The man before his desk was more or less what Rebecca imagined when she thought of ‘career military.’ Dark hair cut close, form-fitting attire, tactical gear, hidden side arms, and built like he lived in a gym and only ate protein powder. Yet, even he was cowed by Alfred's rage, swallowing thickly before he answered, “I-I don't kn-” 

“You’re the head of security! Why don't you know!” Alfred screamed at the top of his lungs, spit flying from his mouth while veins bulged in his neck. There was a part of her that felt a little bad for the man -- both of them, really. Rude hadn't been wrong when he said that their method of infiltration was simple. It hadn't exactly been easy dealing with the Veil on her face for days on end, but after a while, you kinda just got used to it. The worst part was keeping her guard up at all times so she didn't somehow slip up and give the game away. 

“You assured me that our location was secure! You assured me that the people we brought in were vetted!” Alfred continued the dressing down, and Rebecca's eyes bounced around at the others in the room, all of whom seemed every bit as uncomfortable as she felt. “My lab is in total lockdown, my bridge is at the bottom of a fucking ravine, and you don't know? What good are you? What am I paying you for?!” 

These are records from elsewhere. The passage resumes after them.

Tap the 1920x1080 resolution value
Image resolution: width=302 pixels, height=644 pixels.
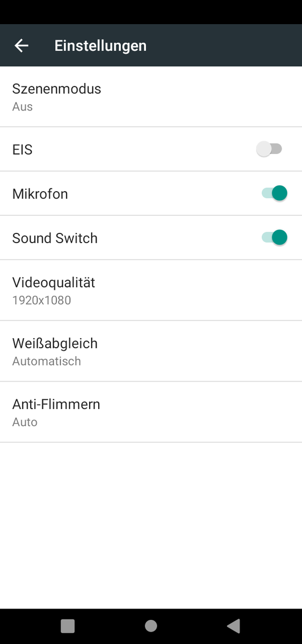(41, 301)
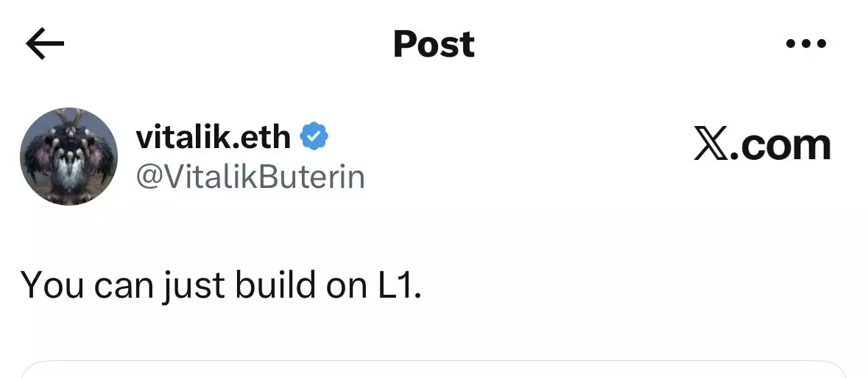Click the Post header title
The width and height of the screenshot is (868, 378).
point(434,45)
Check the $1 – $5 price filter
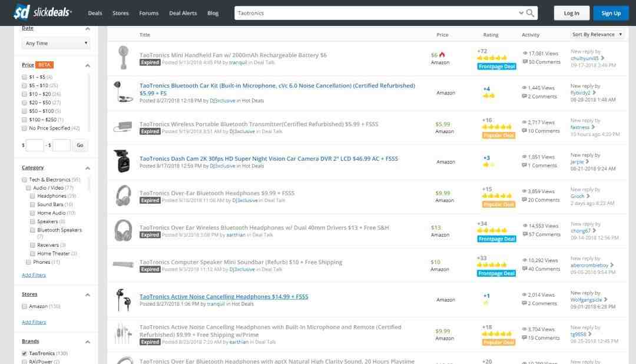Image resolution: width=636 pixels, height=364 pixels. 24,77
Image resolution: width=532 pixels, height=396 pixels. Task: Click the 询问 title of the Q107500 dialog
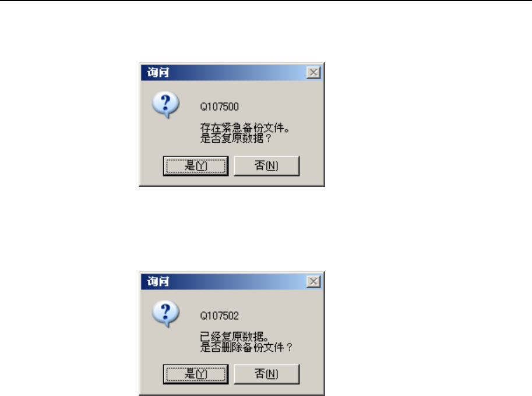pos(158,72)
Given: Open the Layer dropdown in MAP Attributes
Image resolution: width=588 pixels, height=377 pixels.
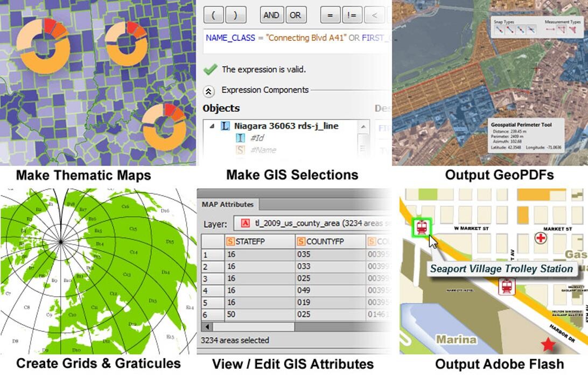Looking at the screenshot, I should click(x=312, y=224).
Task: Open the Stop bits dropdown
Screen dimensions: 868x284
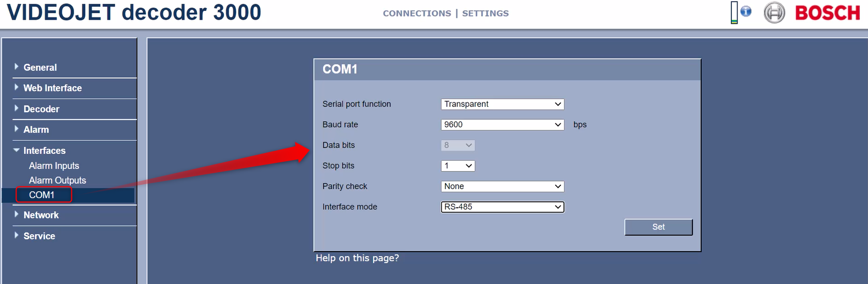Action: tap(458, 166)
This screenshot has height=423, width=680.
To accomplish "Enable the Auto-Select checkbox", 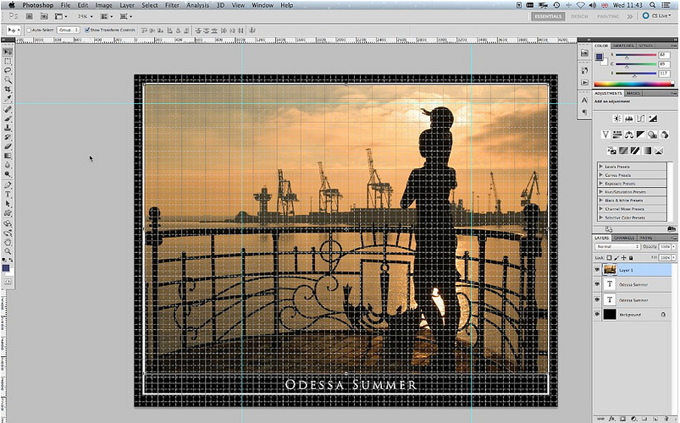I will (x=29, y=30).
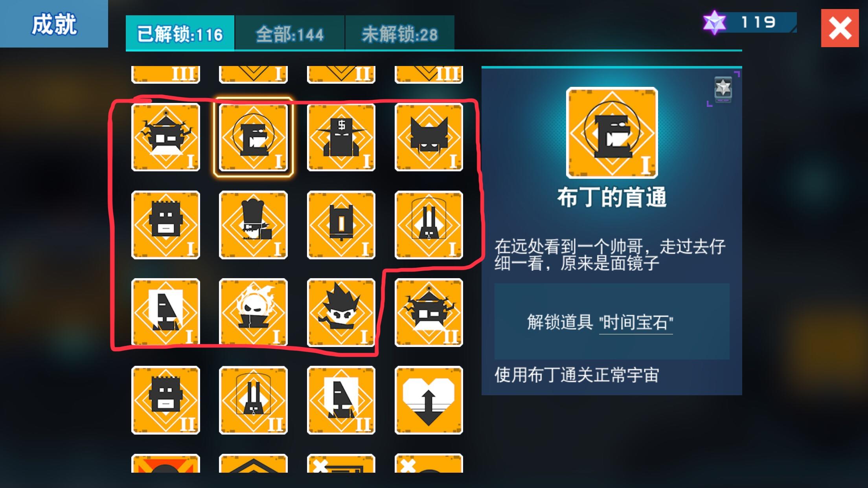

Before the head of security could answer, there was the echo of gunfire that reached the office where they were all within. He reacted instantly, grabbing a radio at his chest and speaking into it, “Sitrep!” 

“Contact North-East main hallway! Smoke is obscuring numbers! We're holding position-” The radio was cut off with a wet gasp, followed by silence. If Alfred was mad before, then he was furious now. Enough so that Rebecca was half certain that he was about to drop dead from an aneurysm. 

They’re inside my family manor?!” Alfred whispered with a terrible intensity, gnashing his teeth so harshly it was a wonder they didn't shatter. “Fix this! Fix it now!” He hissed at the commander, who snapped off a salute and turned on his heel before marching so quickly he half fled the room. When the door closed behind him, Alfred sagged, leaning heavily upon his desk. 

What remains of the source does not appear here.